Get databases in your Treasure Data account with pagination support. Options include verbose, limit, offset, and all_results.
Retrieve detailed information about a specific database by name.
List tables within a specific database with optional verbosity and pagination.
List workflow projects with pagination; can include system projects and verbose details.
Get detailed information about a specific workflow project. For full contents, use the archive and list/read project files.
Download a project's archive to inspect contents such as SQL queries and workflow definitions.
List all files contained in a downloaded project archive.
Read a specific file from a downloaded project archive.
List workflows across all projects with optional verbosity, count limit, and system inclusion.
Perform intelligent search across Treasure Data resources with configurable scope and relevance.

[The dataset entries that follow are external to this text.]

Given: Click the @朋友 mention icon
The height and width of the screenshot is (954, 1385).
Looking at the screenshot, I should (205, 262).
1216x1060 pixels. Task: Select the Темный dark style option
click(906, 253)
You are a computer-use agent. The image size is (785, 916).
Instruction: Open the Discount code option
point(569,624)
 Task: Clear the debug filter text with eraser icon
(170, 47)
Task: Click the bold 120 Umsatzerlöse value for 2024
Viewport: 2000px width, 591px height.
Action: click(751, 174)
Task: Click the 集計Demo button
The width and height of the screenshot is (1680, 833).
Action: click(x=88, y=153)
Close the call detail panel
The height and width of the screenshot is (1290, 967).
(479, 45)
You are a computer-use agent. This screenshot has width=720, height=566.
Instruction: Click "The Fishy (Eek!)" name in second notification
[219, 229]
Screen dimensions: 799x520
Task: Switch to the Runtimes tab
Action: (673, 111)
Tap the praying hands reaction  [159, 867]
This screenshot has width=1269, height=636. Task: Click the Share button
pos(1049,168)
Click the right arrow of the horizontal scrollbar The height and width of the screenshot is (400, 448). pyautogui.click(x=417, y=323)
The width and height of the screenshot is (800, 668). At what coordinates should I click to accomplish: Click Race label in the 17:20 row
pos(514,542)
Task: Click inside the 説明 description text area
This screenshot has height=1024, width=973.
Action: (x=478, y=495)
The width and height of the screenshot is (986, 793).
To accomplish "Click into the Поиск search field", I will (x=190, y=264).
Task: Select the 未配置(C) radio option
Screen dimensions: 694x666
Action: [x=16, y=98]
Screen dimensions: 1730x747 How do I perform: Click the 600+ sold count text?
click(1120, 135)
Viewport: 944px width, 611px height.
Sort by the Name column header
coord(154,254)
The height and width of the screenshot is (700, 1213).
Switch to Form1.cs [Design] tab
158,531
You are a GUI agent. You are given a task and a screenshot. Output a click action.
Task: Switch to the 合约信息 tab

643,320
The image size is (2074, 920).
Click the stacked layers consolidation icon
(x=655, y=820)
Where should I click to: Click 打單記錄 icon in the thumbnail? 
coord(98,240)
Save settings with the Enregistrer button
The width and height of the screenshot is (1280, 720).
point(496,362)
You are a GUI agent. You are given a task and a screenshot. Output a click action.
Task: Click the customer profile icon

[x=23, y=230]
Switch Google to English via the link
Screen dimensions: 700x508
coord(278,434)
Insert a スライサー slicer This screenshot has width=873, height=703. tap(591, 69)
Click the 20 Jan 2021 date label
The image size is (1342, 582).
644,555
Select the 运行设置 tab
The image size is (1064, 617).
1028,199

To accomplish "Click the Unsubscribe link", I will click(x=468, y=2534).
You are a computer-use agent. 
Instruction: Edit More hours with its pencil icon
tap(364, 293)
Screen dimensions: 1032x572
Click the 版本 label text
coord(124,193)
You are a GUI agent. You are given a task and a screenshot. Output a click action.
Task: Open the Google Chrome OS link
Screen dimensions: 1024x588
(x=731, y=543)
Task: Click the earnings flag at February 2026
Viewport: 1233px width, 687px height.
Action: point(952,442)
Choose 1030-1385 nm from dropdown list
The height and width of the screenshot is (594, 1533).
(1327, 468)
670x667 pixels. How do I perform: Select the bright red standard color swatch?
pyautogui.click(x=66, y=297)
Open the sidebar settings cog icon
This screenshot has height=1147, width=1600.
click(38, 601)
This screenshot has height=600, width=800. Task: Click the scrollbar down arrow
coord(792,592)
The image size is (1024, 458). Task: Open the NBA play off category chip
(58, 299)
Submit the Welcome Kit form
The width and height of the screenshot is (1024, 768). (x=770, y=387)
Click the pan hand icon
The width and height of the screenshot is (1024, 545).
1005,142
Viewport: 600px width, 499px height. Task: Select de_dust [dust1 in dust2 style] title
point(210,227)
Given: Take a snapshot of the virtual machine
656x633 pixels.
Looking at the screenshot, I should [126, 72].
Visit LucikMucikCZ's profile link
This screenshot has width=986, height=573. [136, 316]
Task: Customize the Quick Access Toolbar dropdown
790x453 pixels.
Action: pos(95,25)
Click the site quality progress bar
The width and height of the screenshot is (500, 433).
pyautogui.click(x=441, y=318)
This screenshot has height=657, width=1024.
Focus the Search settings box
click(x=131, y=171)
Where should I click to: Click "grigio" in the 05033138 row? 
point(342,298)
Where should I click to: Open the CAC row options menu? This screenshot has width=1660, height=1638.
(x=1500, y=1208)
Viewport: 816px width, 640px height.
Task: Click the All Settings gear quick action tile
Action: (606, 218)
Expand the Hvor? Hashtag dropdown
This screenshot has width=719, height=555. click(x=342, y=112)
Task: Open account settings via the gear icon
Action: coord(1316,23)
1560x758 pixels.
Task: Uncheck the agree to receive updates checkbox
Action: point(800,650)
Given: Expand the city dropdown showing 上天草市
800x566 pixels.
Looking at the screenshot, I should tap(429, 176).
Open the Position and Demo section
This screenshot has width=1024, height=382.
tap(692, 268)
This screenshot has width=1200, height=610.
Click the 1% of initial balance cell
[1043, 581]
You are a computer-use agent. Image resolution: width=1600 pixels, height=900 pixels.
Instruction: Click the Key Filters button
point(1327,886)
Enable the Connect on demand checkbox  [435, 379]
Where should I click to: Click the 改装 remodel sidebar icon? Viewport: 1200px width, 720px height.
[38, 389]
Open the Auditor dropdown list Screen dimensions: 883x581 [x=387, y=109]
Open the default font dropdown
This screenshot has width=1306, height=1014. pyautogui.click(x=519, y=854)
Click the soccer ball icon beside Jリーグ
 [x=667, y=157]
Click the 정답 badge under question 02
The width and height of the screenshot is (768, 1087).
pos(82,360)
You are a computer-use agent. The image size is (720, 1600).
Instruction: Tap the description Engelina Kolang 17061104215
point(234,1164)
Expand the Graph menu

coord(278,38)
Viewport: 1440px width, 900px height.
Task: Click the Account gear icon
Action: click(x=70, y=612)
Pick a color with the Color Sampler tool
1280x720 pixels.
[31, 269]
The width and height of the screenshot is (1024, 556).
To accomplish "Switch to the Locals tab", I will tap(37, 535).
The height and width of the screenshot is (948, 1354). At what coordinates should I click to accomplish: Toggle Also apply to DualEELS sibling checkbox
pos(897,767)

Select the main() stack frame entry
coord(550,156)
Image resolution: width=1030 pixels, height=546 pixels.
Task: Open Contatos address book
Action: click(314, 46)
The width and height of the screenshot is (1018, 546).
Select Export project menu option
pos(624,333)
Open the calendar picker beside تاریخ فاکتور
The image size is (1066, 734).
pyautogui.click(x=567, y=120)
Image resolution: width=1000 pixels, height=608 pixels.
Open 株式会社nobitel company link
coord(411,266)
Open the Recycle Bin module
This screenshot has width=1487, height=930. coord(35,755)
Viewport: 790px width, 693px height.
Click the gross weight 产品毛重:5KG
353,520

Find a project by name or partial name match.
Find workflows by name with optional project filter and status.
Retrieve project details by exact name match.
Analyze a Treasure Data console URL to identify workflow, project, or job references.
Get detailed information about a workflow by numeric ID.
Comprehensive analysis of a Treasure Data project for documentation or debugging.
Diagnose workflow health and identify issues over a specified time window.
Trace data dependencies and lineage for tables or projects.
Retrieve detailed information about a workflow session.
List recent sessions for workflows, optionally filtered by workflow ID.
Get detailed information about a workflow attempt.
List all tasks for a workflow attempt.
Analyze a workflow execution from a URL or an ID.